Itulah peribahasa yang paling kusuka.
Memang benar. Peribahasa itu seratus persen benar.
Dan itu terbukti di banyak hal. Terutama di seluruh lembar kertas kehidupanku yang bernodakan dirimu, Severus.
-xoxox-
"Kau penyihir!" ujarmu keras tanpa memedulikan kakakku–Petunia–yang kehilatan tak suka setelah aku menyihir bunga dari tanganku sendiri.
Petunia memandangmu, lebih tepatnya, memandang rambut hitammu yang berminyak lurus dan jubah hitammu yang kelonggaran, tak cocok untukmu.
"Kau tak sopan mengatakan itu padaku," ujarku dingin.
Setelah itu, aku dan Petunia pergi meninggalkanmu yang tak mengerti kenapa kau ditinggalkan setelah kau memberi tahu informasi yang mungkin saja berguna untukku.

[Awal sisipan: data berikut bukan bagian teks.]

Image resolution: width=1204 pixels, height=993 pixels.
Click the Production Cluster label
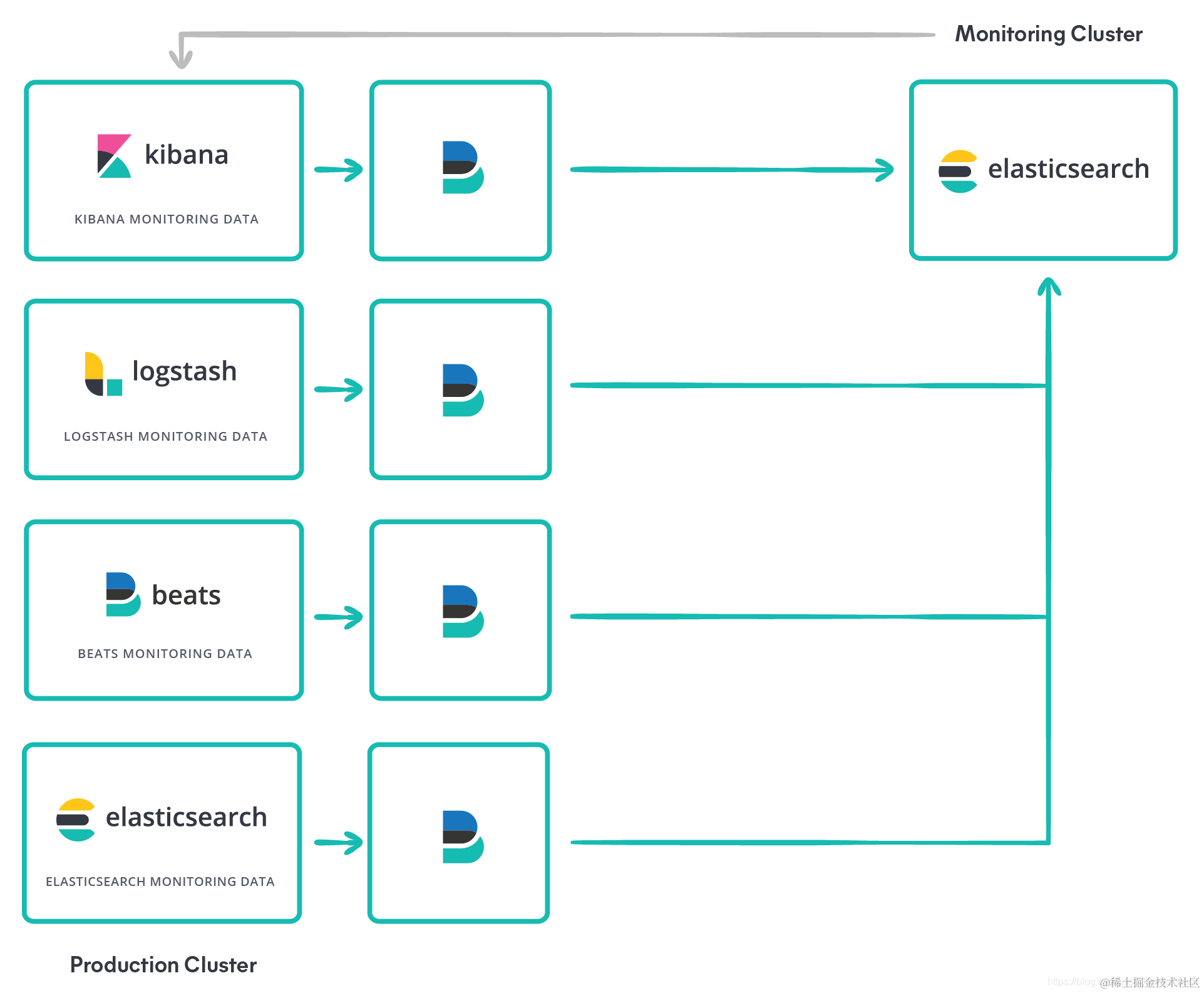coord(163,965)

Siapa yang menabur, dia yang menuai.
Kalau kau menabur keburukan, maka keburukan jugalah yang akan kau dapatkan.
Kau memberitahuku dengan lancang dan itulah balasannya.
-xoxox-
Entah kenapa, kau semakin sering datang di waktu aku dan Petunia sedang asyik bermain bersama.
Dan entah kenapa juga, aku akhirnya percaya pada informasimu dan semakin sering bermain denganmu. Mengacuhkan Petunia yang tampak iri.
Banyak hal yang kita bicarakan, tentu saja. Tetapi, topik yang paling menarik sudah pasti adalah sihir. Tentang sekolah sihir Hogwarts, tentang pendapat orang mengenai sihir, dan masih banyak lagi.
"Apakah ayahmu menyukai sihir?" tanyaku penasaran saat itu, saat kita berdua masih kecil dan belum bersekolah di Hogwarts.
Kau menghela nafas. "Dia tidak suka semua yang berhubungan dengan sihir. Sangat tidak suka."
Siapa yang menabur, dia yang menuai.
Kalau kau menabur kejujuran dalam kegigihanmu, maka kepercayaanlah yang akan kau dapatkan.
Kau gigih untuk memberitahuku kalau aku penyihir tanpa maksud yang buruk, dan itulah hasilnya, Sev.
-xoxox-
Tak lama setelah kejadian itu, kita sudah menjadi sahabat yang dekat. Setiap detik kita lalui bersama dan tidak terpisahkan.
"Sebenarnya, ada yang ingin kukatakan padamu," ujarmu dengan wajah yang memerah saat kita sedang berbaring di rerumputan bersama, memandang salah satu awan yang entah kenapa seolah membentuk hati.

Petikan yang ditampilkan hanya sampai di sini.